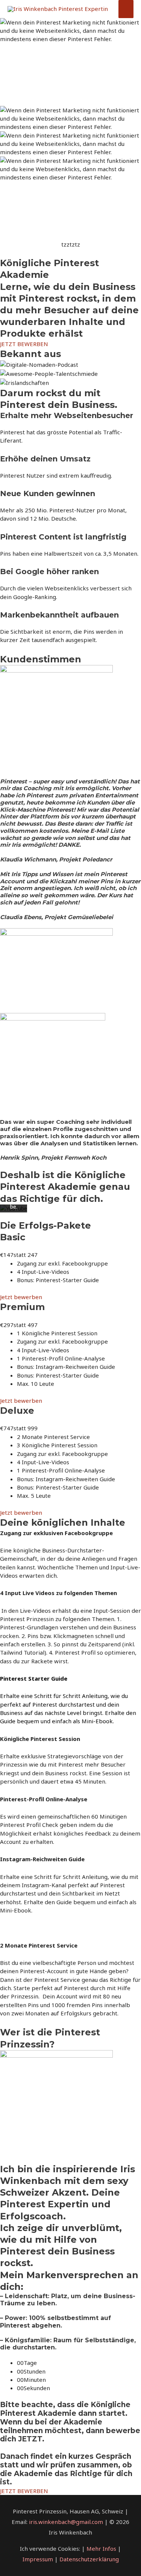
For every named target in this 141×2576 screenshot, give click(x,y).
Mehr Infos (102, 2548)
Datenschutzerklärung (89, 2559)
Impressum (38, 2559)
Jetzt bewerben (21, 1297)
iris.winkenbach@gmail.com (66, 2521)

| Problem details |
Write everything in the records out exactly, apart from the pictures.

| Result of this task |
For every named target in this 141×2576 screenshot, give click(x,y).
Mehr Infos (102, 2548)
Datenschutzerklärung (89, 2559)
Impressum (38, 2559)
Jetzt bewerben (21, 1297)
iris.winkenbach@gmail.com (66, 2521)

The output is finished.